Pull every line that includes the word "accomplish" from the data.

**PROVIDED DATA**.
==================================================

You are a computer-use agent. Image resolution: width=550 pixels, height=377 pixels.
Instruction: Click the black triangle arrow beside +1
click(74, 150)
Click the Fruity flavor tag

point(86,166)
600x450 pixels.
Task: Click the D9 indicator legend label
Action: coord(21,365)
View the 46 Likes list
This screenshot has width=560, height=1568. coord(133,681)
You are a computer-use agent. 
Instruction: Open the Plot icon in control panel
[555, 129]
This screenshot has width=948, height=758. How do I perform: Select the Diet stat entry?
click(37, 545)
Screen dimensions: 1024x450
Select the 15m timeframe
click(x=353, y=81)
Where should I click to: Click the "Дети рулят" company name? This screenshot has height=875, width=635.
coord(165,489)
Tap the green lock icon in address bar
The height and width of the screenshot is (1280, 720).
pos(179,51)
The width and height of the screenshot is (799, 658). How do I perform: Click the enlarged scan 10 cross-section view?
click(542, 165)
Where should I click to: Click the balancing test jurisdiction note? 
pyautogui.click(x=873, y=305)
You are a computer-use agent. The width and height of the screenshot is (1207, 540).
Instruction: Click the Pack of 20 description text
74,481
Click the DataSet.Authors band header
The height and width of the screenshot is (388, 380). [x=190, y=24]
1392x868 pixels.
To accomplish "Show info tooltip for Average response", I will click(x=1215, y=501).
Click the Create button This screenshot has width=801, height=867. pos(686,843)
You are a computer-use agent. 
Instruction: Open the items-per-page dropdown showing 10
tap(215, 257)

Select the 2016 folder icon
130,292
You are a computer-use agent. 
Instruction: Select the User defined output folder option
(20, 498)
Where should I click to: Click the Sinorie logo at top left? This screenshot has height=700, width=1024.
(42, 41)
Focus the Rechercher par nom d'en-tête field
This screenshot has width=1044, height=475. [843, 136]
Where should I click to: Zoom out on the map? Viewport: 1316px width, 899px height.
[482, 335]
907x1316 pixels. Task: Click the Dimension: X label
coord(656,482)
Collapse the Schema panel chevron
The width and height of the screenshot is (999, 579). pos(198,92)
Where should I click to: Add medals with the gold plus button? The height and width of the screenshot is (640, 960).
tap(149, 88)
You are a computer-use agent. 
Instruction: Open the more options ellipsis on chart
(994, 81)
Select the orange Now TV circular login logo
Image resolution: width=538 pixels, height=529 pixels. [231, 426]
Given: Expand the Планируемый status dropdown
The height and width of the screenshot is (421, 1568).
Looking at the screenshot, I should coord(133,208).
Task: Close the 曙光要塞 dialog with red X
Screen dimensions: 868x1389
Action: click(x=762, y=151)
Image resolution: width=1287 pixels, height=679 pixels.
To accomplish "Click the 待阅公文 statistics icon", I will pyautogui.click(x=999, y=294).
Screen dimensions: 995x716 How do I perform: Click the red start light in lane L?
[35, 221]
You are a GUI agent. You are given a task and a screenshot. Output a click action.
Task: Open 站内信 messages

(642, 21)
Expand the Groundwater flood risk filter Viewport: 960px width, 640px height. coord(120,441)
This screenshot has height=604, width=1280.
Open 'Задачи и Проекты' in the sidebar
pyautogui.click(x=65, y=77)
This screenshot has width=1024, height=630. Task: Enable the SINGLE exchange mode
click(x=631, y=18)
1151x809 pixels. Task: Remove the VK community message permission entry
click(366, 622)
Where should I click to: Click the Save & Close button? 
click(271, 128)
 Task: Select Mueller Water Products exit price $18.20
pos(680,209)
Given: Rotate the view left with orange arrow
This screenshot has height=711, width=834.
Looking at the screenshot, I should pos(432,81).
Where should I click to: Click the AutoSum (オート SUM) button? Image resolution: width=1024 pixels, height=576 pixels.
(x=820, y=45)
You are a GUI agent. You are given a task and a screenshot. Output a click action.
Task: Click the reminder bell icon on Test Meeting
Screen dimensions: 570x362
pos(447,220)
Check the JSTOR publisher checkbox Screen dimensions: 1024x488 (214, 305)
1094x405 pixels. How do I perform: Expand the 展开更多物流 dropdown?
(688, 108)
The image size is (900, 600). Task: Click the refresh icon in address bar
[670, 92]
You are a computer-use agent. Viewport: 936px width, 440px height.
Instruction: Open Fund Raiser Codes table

==================================================

**SOLUTION TO THIS TASK**.
To accomplish "Show info tooltip for Average response", I will click(x=1215, y=501).
To accomplish "Click the 待阅公文 statistics icon", I will pyautogui.click(x=999, y=294).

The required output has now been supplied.